Something I'm reading says that for a commutative ring $A$ and $f\in A$, a free resolution of $A_f$ is $$ 0 \to \bigoplus\nolimits_{n \in \mathbf{N}} A \to \bigoplus\nolimits_{n \in \mathbf{N}} A \to A_f \to 0 $$ where the first map sends the $(x_0, x_1, \ldots)$ to $(fx_0 - x_1, fx_1 - x_2, \ldots)$ and the second map sends $(x_0, x_1, \ldots)$ to $x_0 + x_1/f + x_2/f^2 + \ldots$.
My question is that the composite of the two maps seems to be $fx_0$, so this it is not a free resolution, right? I probably am making a dumb mistake.
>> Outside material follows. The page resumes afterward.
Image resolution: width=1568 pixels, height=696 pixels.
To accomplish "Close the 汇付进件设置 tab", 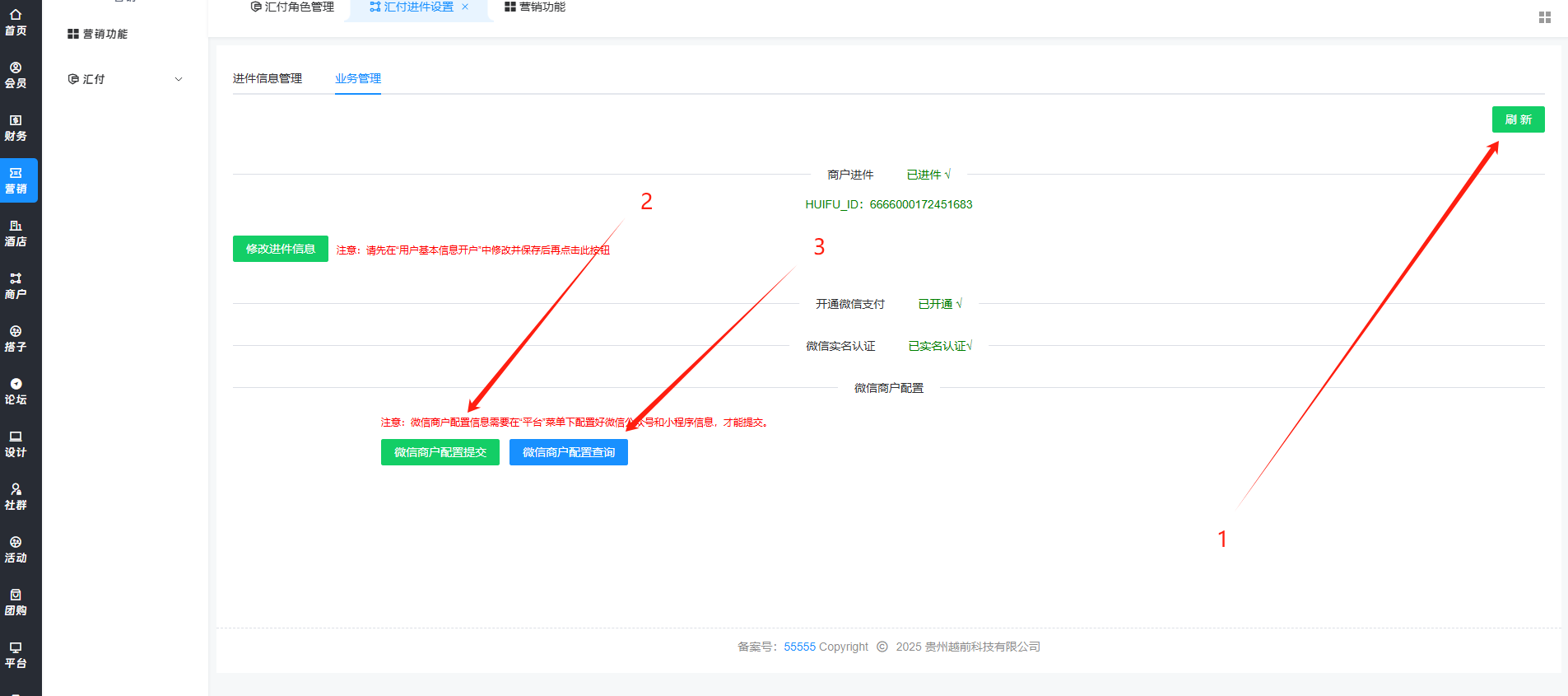I will coord(465,7).
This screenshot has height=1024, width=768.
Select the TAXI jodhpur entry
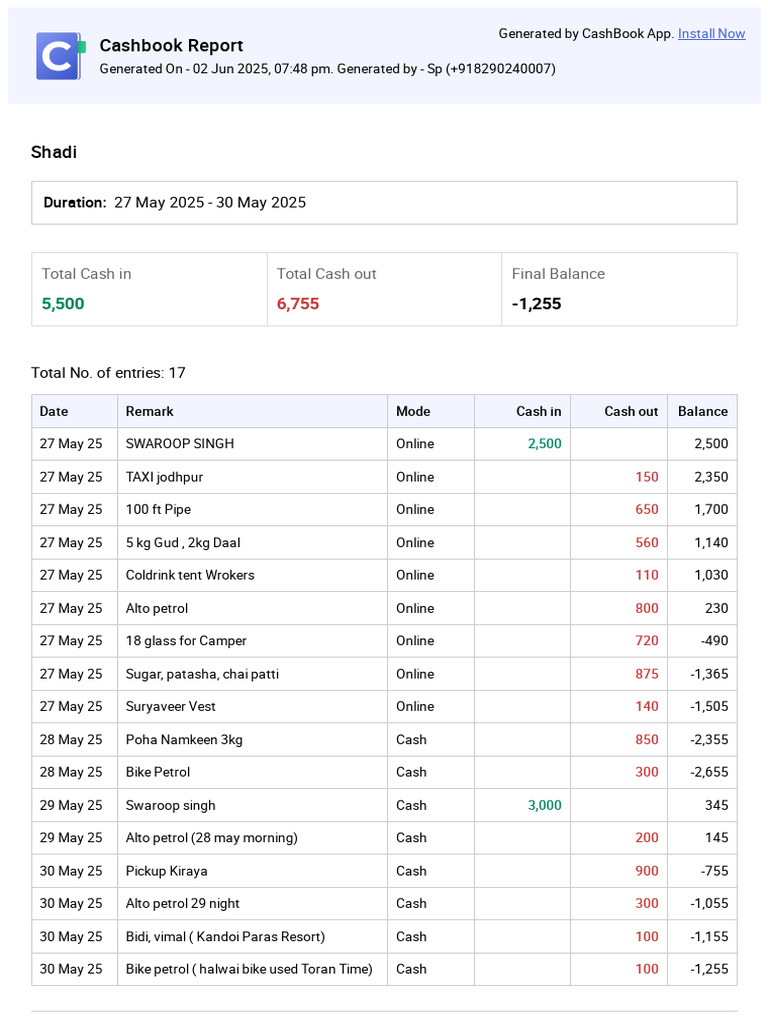tap(164, 477)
The first map should be: $$(x_0, x_1, x_2, \dots) \mapsto (x_0, x_1 - fx_0, x_2 - f x_1, x_3 - f x_2 \dots)$$ Then the composite becomes: $$(x_0, x_1, x_2, \dots) \mapsto x_0 + (x_1 - fx_0)/f + (x_2 - fx_1)/f^2 + \dots =0.$$ The first map is clearly injective, and the second map is clearly surjective. It's not hard to check that the second map has a kernel equal to the image of the first map.